Riding an e-bike with a child requires practice, just like anything else. Your child's and carrier's extra weight might throw you off balance, and learning to ride safely requires experience.
So, before strapping your youngster in, consider putting something else in the seat to imitate weight and practice riding.
Once you're comfortable, try practicing in a safe location, such as a park or a quiet residential neighborhood, so you and your child can get acclimated to riding before venturing into the road or more difficult routes.
It is advisable not to bike with infants under one year old because they are too young to sit steadily on the seat.
If you must ride with a child with special needs, you should place them in the front seat of your bike for safety reasons so that you can properly care for them. Please remember not to place your infant in a backpack or rear seat in case of an accident that you are not aware of in time.
We recommend that children over two ride in the back seat; putting them in the front can cause the bike to become unstable and block your vision, which may be dangerous.
The preceding measures, such as selecting a suitable seat, wearing a properly fitted helmet, and practicing, are vital to keeping your child safe but don't forget to inspect your e-bike for any safety hazards.
Important considerations include installing protective shielding if your child's seat does not cover their legs. Otherwise, their legs would scrape against the tire, causing serious abrasions and burns.
Also, before riding, check for any other vulnerable components, such as the chain, and make sure they are protected.
When it comes to riding at night, you should also be aware of local laws or ordinances that may affect your ability to do so. You don't want something as simple as a headlight or reflector to get you into trouble with authorities.
Ride during the daylight hours as it is safer, and children will be more visible to other drivers. If you need to ride at night, consider using a headlight and having reflective gear on your bike. Be sure that your child has some light source as well.
Babies' skin is normally fragile, so if you ride outside for a longer time in the summer or any bright weather, remember to apply sunscreen on your child's skin to avoid sunburn. Do not use adult sunscreen since it may irritate your child's skin.
Take heat stroke measures before leaving, which could be taking enough water and anti-heatstroke medication in an emergency.
Wearing headphones can cause you not to hear what's happening around you, which can be dangerous if your kids try to get your attention or yell out a warning.
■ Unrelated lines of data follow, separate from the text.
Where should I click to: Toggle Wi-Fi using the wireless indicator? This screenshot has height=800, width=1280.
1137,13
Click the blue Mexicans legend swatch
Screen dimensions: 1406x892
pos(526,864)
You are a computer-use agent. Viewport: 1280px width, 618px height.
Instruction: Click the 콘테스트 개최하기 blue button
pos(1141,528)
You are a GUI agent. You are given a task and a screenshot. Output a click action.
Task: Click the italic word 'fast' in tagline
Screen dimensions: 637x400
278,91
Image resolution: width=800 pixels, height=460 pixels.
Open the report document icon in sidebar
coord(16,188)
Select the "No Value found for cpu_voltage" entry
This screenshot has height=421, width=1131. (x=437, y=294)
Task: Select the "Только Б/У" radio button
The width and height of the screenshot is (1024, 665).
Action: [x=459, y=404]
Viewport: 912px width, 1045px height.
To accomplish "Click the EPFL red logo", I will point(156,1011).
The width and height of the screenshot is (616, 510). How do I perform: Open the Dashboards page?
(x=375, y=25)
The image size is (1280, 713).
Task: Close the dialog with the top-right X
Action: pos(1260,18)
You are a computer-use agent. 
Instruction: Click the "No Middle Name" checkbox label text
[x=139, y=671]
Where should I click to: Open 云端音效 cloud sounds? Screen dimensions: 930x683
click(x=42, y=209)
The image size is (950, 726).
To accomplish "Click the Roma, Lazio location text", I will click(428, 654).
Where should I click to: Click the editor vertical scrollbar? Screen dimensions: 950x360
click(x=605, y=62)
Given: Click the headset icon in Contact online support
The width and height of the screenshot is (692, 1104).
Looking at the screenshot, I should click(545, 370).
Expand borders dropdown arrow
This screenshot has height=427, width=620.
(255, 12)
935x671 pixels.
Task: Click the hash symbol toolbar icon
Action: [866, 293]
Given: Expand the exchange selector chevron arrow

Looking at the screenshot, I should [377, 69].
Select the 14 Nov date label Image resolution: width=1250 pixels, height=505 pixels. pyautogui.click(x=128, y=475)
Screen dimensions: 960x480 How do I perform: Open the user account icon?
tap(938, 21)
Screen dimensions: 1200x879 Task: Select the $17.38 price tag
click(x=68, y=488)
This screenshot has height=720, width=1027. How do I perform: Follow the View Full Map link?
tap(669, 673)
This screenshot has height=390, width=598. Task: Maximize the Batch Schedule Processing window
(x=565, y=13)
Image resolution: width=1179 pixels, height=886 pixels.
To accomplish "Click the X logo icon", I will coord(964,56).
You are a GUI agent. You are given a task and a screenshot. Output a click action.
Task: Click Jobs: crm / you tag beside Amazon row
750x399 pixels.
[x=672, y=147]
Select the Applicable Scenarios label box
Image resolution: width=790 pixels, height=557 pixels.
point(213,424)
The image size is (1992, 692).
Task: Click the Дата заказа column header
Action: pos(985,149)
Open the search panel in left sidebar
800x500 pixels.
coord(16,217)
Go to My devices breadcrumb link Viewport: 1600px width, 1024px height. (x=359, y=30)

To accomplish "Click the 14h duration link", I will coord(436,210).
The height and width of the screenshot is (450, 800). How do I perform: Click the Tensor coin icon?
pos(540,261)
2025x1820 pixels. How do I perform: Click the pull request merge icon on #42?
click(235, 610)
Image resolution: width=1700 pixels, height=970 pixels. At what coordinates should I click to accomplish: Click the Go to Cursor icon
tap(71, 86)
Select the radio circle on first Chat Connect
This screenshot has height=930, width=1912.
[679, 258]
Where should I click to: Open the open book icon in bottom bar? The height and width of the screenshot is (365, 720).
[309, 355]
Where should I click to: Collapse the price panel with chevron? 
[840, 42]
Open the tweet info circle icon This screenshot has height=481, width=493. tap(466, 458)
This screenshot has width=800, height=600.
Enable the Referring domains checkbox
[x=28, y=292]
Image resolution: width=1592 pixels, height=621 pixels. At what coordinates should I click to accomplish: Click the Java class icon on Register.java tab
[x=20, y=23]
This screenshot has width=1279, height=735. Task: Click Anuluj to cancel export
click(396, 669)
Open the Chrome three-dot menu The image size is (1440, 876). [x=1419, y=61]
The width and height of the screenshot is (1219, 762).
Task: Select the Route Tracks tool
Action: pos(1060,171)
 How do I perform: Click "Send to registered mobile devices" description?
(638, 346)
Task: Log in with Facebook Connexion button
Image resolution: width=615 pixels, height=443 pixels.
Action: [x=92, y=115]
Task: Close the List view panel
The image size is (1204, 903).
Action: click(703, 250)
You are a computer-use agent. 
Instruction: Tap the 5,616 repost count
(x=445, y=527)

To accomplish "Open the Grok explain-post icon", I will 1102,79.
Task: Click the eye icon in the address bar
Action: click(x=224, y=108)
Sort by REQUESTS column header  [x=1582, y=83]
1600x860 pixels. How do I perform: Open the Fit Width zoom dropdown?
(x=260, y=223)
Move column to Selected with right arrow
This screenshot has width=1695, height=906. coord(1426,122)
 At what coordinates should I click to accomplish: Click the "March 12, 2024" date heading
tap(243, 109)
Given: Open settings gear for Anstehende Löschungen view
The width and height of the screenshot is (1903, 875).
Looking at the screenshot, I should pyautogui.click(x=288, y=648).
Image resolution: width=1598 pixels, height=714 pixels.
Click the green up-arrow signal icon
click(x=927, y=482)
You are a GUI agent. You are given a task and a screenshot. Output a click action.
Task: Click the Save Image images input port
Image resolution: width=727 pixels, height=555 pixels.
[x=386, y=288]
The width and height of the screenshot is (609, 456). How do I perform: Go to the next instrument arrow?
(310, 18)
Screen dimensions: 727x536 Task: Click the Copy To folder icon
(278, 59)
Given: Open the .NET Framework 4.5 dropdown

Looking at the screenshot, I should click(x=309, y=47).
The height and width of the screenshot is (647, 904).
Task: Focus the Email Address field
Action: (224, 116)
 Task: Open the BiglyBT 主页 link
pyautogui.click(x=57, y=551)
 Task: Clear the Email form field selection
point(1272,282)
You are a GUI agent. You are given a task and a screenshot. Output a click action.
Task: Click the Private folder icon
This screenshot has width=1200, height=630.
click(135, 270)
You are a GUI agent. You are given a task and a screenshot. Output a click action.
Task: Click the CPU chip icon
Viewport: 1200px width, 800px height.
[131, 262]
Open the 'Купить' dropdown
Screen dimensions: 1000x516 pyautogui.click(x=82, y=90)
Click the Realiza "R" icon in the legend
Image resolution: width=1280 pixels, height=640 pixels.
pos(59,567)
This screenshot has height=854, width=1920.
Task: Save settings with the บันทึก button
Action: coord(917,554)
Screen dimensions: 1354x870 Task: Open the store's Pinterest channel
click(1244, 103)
In addition, they can make it hard for other cyclists and pedestrians around you to hear you coming, so they might not know how to avoid a collision.
It would help if you also refrained from wearing anything that would impede the view of your face, such as sunglasses when biking with children.
It's easy to lose balance when riding an e-bike with a kid if you have to brake unexpectedly. Always ride with caution and your hands on the brake pedal. You will have better control over your route thanks to the hydraulic disc braking technology employed on e-bikes these days.
The throttle mechanism provides additional power to your pedal travel, increasing speed. This implies you should apply the brakes before approaching a stop sign or zebra crossing. You can prevent a collision by following simple caution when applying your brakes when riding with your kid.
If you want a fantastic cycling adventure with your child, follow our tips. To be clear, we do not encourage riding with children under 12 months. However, please keep them in the front seat and within your sight if you must.
Also, wear a safety helmet and get a comfortable one for your child to help reduce brain injuries in the case of an accident.
Ride more cautiously and find a course with decent road conditions to let your child feel more at ease. Take the appropriate precautions when riding under different weather conditions, and don't allow an emergency to derail your ride.